I’m a month into classes at Harvard as part of my Nieman fellowship. I meant to write about course-shopping from the get-go. It’s time.

Course shopping is Harvard’s version of musical chairs. In the first week, students stream in and out of courses in an effort to sample as broadly as possible from the wonderful intellectual cornucopia that is the Harvard course catalog.
I didn’t do much shopping. I walked out of one class partway through, mostly because I was pretty sure that I would pick a different course for that time slot, and the prof had started to read through her syllabus, which I could do on my own.
Because I wasn’t hopping from class to class, I found the week odd — in my experience, many professors don’t really teach anything, given their fickle audience. A number of the classes I took featured a kind of broad overview or a standard introductory lecture. Michael Parzen turned Statistics 104 into a stand-up routine, part of his promise that statistics will not be the course you hate the most while at Harvard. In my case, he may be wrong, but it won’t be his fault.
I’m interested in behavioral economics, but didn’t think I was quite up for the graduate level Psychology and Economics seminar taught by Andrei Shleifer and two others (I dearly want to take a course with Shleifer, but he’s teaching a less mathematically intense version of the course in the spring term, and that seemed to me to make more sense). So I opted for Cultural Econmics, Alberto Alesina’s look into how culture shapes economic behavior. I also wanted to read some Shakespeare, so I went to Stephen Greenblatt’s class on Shakespeare’s Tragedies (that class had the weirdest moment of course-shopping week — Greenblatt is a famous Shakespearean scholar, and yet the hall where he was lecturing was perhaps half full when he started. A lone student blundered in about 2 minutes later, and muttered ‘there’s a bunch of people outside.’ Greenblatt sent a teaching assistant out, and for the next five minutes, undergraduates poured into the hall, filling the place. So far, this makes for the only time I have questioned the intellectual abilities of Harvard undergraduates.)Harvard Business School doesn’t have the same kind of vibe during course shopping. But then, once you’ve crossed the River, you’ve entered a different world. Harvard starts all classes at 7 minutes past their official start time, so you can get from your course that ends at 11 to your course that starts at 11 without missing anything. The Business School starts on time. The Business School also plunges right into coursework. No introductory lectures here — you’d better have read your case study on day one and be prepared to answer questions.

Maybe it was the bracing bite of real intellectual engagement, but I loved the class at the Business School, Entrepreneurialism and Global Capitalism. It provides an excellent look at the first wave of globalization back in the 19th century, and how its events shaped the modern economy.
The business school also respects the calendar — the first day of classes, Wednesday September 1st, was indeed Wednesday. Not so on the other side of the Charles, where Wednesday was Monday.

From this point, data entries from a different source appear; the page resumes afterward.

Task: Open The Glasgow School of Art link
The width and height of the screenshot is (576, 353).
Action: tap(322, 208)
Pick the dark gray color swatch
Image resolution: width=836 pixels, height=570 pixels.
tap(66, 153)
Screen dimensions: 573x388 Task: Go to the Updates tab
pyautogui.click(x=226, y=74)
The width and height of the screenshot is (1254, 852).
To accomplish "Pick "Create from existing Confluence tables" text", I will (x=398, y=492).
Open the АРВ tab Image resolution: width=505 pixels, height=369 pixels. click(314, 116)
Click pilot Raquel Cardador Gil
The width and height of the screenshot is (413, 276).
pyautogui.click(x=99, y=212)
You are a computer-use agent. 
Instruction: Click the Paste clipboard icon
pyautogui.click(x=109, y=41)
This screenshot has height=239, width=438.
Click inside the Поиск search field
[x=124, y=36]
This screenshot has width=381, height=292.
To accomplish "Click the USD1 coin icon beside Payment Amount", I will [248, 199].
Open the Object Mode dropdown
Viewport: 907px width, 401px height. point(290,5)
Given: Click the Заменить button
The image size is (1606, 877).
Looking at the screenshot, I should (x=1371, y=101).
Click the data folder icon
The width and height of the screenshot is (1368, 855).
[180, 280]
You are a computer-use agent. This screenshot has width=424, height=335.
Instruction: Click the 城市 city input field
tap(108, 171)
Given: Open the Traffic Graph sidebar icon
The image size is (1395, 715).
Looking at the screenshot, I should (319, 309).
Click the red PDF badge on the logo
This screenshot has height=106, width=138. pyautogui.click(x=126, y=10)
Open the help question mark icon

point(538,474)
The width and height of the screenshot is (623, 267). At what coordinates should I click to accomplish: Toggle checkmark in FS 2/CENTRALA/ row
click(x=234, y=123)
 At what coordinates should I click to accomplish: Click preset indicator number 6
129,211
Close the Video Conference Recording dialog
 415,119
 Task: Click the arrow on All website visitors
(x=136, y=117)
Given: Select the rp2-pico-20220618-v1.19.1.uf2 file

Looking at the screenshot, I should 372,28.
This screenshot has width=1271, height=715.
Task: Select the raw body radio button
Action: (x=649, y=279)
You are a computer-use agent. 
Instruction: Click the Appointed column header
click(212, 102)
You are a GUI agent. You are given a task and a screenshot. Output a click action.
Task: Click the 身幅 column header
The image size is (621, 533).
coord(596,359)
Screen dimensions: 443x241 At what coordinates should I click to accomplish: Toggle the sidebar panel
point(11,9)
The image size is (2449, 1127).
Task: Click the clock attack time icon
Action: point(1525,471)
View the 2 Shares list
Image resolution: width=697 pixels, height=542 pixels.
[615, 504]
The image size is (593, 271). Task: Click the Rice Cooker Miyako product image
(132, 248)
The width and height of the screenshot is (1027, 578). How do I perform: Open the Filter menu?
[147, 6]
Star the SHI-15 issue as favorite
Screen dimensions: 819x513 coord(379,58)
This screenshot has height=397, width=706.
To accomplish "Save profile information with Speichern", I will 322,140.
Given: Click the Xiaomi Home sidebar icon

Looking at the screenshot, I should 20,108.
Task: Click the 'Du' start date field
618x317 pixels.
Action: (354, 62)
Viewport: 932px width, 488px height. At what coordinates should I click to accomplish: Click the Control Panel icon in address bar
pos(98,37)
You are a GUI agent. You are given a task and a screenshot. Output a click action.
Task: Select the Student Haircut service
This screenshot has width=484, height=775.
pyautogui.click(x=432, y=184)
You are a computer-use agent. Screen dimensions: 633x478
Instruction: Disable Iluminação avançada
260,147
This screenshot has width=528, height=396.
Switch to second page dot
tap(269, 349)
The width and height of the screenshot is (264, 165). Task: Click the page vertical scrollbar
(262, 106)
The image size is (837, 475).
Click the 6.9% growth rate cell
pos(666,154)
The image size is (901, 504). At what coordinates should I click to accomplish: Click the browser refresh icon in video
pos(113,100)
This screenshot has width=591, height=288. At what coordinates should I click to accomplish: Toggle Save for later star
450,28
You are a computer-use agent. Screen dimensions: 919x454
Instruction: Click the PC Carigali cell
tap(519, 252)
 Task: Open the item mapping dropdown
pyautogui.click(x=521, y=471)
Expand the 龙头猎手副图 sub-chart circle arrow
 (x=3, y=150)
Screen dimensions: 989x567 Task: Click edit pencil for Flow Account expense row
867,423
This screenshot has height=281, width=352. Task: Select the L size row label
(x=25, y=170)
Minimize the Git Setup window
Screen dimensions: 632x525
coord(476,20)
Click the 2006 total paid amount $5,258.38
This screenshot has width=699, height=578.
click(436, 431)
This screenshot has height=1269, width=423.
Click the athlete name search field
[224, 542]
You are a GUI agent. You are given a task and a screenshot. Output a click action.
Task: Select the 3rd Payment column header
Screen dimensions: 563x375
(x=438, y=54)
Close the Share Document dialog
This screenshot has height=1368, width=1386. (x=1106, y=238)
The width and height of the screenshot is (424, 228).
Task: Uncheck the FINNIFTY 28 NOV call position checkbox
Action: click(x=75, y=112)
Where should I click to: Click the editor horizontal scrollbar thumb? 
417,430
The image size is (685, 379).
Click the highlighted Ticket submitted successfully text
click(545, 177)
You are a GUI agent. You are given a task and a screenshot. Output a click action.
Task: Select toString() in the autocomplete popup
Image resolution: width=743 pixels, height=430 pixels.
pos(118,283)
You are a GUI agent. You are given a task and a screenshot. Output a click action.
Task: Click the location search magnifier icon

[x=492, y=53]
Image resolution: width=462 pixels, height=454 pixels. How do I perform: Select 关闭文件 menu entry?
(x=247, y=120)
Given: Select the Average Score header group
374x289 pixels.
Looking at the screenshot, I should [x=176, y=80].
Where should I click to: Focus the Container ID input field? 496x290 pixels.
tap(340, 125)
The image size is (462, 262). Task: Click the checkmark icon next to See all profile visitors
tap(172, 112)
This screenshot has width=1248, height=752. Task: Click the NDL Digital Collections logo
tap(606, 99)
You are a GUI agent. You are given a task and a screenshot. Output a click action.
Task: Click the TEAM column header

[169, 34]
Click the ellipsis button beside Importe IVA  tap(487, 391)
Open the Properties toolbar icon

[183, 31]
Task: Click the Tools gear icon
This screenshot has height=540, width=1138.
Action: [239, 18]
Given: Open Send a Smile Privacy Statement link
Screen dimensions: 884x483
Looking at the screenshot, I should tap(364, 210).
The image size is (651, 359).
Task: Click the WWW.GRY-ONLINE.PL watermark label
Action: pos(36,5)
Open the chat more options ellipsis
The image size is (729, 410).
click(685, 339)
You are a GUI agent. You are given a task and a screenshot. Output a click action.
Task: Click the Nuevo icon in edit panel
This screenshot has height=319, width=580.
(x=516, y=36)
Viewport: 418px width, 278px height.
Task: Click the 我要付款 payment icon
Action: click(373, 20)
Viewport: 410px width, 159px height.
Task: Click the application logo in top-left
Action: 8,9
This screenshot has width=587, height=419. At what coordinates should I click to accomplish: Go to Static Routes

The last class I wanted to take meets only on Wednesdays, but didn’t meet on the 1st, since in Harvard land Wednesday was not Wednesday but Monday. (This apparently was done because the following Monday was Labor Day, and classes that meet only on Mondays would not have met for the first time until the second full week of classes).   That class is a graduate-level seminar on Gravity’s Rainbow, taught by the polymathic Peter Galison. The Pynchon novel is very dense,  but the course description was captivating. I can say that I’m already gaining a deeper appreciation for the novel (but I’m not recommending it; it says something when one needs an entire course to appreciate a novel).

I’m really delighted at the opportunity to be here.